Re: [libvirt] [PATCH] qemu: call drive_unplug in DetachPciDiskDevice

21 Oct 2010

      * Ryan Harper <ryanh@us.ibm.com> [2010-10-21 12:43]:
...
* Daniel P. Berrange <berrange@redhat.com> [2010-10-21 12:10]:
...
On Thu, Oct 21, 2010 at 11:53:29AM -0500, Ryan Harper wrote:
...
* Daniel P. Berrange <berrange@redhat.com> [2010-10-21 11:46]:
...
On Thu, Oct 21, 2010 at 08:50:35AM -0500, Ryan Harper wrote:
...
Currently libvirt doesn't confirm whether the guest has responded to the
disk removal request.  In some cases this can leave the guest with
continued access to the device while the mgmt layer believes that it has
been removed.  With a recent qemu monitor command[1] we can
deterministically revoke a guests access to the disk (on the QEMU side)
to ensure no futher access is permitted.
This patch adds support for the drive_unplug() command and introduces it
in the disk removal paths.  There is some discussion to be had about how
to handle the case where the guest is running in a QEMU without this
command (and the fact that we currently don't have a way of detecting
what monitor commands are available).

:: TASKS FOR THIS EXERCISE ::
**a)** For each of statements (i), (ii) and (iii), state whether it agrees with the libvirt patch thread. Answer yes or no, and quote the words of the thread that decide it.
(i) libvirt currently confirms whether the guest has responded to a disk removal request.
(ii) The patch brings the drive_unplug() command into the disk removal paths.
(iii) libvirt currently has a way to detect which monitor commands are available.
**b)** Reproduce word for word the passage of the libvirt patch thread from "Currently libvirt doesn't" up to and including "commands are available).".

:: MATERIAL SUPPLIED ::
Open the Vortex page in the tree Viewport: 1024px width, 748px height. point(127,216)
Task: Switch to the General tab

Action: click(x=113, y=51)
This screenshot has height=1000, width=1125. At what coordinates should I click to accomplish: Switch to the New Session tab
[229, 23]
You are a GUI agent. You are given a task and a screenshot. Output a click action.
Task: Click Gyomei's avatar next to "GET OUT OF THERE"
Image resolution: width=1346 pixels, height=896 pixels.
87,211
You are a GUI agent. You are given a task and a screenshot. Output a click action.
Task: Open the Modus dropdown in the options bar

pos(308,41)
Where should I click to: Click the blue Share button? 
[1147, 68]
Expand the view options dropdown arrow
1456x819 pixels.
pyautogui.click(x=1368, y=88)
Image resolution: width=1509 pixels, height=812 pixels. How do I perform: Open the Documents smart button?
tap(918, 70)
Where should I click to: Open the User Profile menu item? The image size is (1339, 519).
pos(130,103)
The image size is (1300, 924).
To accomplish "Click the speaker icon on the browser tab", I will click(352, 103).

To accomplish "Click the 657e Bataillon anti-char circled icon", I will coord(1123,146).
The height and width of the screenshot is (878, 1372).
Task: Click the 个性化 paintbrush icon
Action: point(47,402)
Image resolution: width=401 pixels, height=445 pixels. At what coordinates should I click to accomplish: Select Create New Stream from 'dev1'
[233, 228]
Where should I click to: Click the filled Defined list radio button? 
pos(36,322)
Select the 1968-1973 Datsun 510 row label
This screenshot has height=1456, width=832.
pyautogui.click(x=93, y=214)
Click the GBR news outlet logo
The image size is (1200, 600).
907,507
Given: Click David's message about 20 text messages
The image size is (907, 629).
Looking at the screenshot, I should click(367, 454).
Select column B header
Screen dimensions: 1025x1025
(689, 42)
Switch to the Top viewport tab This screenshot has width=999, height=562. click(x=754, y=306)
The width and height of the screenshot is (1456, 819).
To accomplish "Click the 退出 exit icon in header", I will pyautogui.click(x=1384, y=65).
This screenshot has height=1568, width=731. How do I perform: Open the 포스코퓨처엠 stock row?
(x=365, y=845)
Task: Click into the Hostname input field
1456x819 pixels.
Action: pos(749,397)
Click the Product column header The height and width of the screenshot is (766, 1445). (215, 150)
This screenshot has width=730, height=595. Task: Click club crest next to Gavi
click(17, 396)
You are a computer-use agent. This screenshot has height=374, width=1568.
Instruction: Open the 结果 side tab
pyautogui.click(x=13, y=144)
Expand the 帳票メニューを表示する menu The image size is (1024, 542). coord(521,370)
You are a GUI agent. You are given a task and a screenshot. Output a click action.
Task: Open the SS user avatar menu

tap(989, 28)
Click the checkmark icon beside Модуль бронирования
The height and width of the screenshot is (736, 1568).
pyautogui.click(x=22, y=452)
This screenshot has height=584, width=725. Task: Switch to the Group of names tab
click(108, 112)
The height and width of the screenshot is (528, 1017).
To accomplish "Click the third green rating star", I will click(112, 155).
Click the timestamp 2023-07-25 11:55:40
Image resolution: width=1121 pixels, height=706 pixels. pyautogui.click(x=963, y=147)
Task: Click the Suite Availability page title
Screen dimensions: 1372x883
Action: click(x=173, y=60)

:: SOLUTIONS IN ORDER ::
**a)**
(i) No: "Currently libvirt doesn't confirm whether the guest has responded to the disk removal request."
(ii) Yes: "This patch adds support for the drive_unplug() command and introduces it in the disk removal paths."
(iii) No: "we currently don't have a way of detecting what monitor commands are available"

**b)**
Currently libvirt doesn't confirm whether the guest has responded to the
disk removal request.  In some cases this can leave the guest with
continued access to the device while the mgmt layer believes that it has
been removed.  With a recent qemu monitor command[1] we can
deterministically revoke a guests access to the disk (on the QEMU side)
to ensure no futher access is permitted.
This patch adds support for the drive_unplug() command and introduces it
in the disk removal paths.  There is some discussion to be had about how
to handle the case where the guest is running in a QEMU without this
command (and the fact that we currently don't have a way of detecting
what monitor commands are available).